There are a variety of reasons for this – it could be that your hometown paper is tiny and the pay is abysmal (who am I kidding, the pay is abysmal at all newspapers) or it could be that your hometown paper is gigantic and they aren’t hiring 22-year-olds straight out of college (who am I kidding, all newspapers want these days are kids who are willing to get paid abysmal wages) or you might just want to travel the country.

All three situations applied to me.
So off I went to the Idaho Press-Tribune in Nampa, then to the Odessa American in Texas, then to The Daily Courier in Grants Pass, Oregon, back to Odessa, then on to the Tri-City Herald in Kennewick, Washington, and finally to The News Tribune in Tacoma.

All that traveling has left me with a disparate group of friends strewn across the country. It cost me one marriage, and landed me a new wife – who happens to be a newspaper woman herself. It’s also given me life-long friends who have been through the daily wars that are daily deadlines.
There is a certain bond you get when you work in newsrooms with people from many political backgrounds, in far flung reaches of the country, with few similar sports rooting interests, and covering everything that is good and bad in this world.
I still talk to people to this day from each of my newspaper stops, no matter if I haven’t seen them in 15 years.


All of this is a roundabout way to get to the purpose of our trip to Newport, Oregon, recently.
When I found out Geoff Folsom was getting married at long last, it didn’t matter I hadn’t seen him since I had moved away from the Tri-Cities in May of 2014. We were going no doubt about it.

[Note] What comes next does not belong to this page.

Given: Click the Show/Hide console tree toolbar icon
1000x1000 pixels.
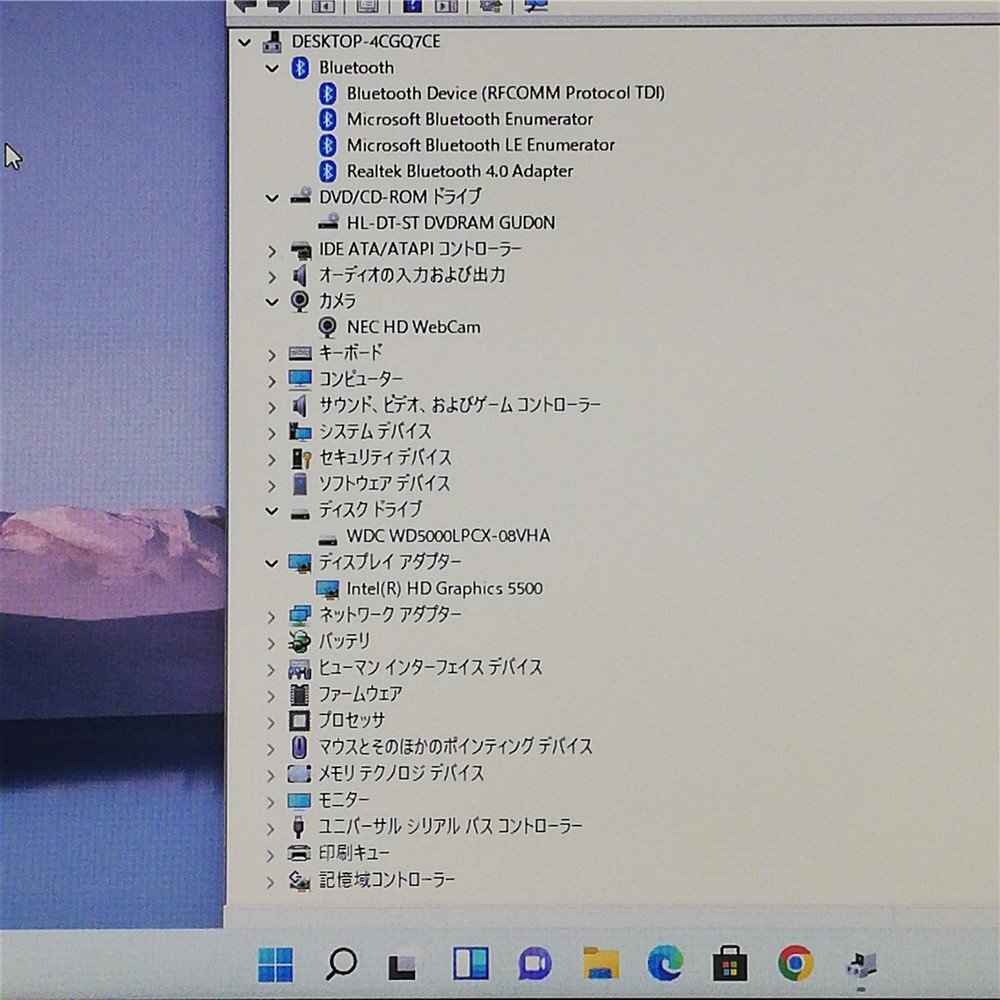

Geoff was hired at the Odessa American a few months after me. He worked as a news reporter and moonlighted on weekends as a sports reporter. During our weekly Fifth Quarter video parties, he was often the highlight, inventing songs and generally mocking the teams and towns he had just covered.
Eventually he worked alongside Veronica and they became good friends. After we all went our separate ways from Odessa – Geoff moved to Georgia – we reconnected at the Tri-City Herald.

Veronica likes to say she was the reason he got hired, as she gave a sterling reference. I like to take claim because I pushed and prodded management until they hired him.
So, in a way, we are both responsible for him meeting Maria and getting married. Ha.

Anyway, being present at their holy union was a treat.
Getting to sit at a table with Geoff, former co-worker Ben Maki, Veronica and I, reminiscing about our time in Odessa was just the cherry on top.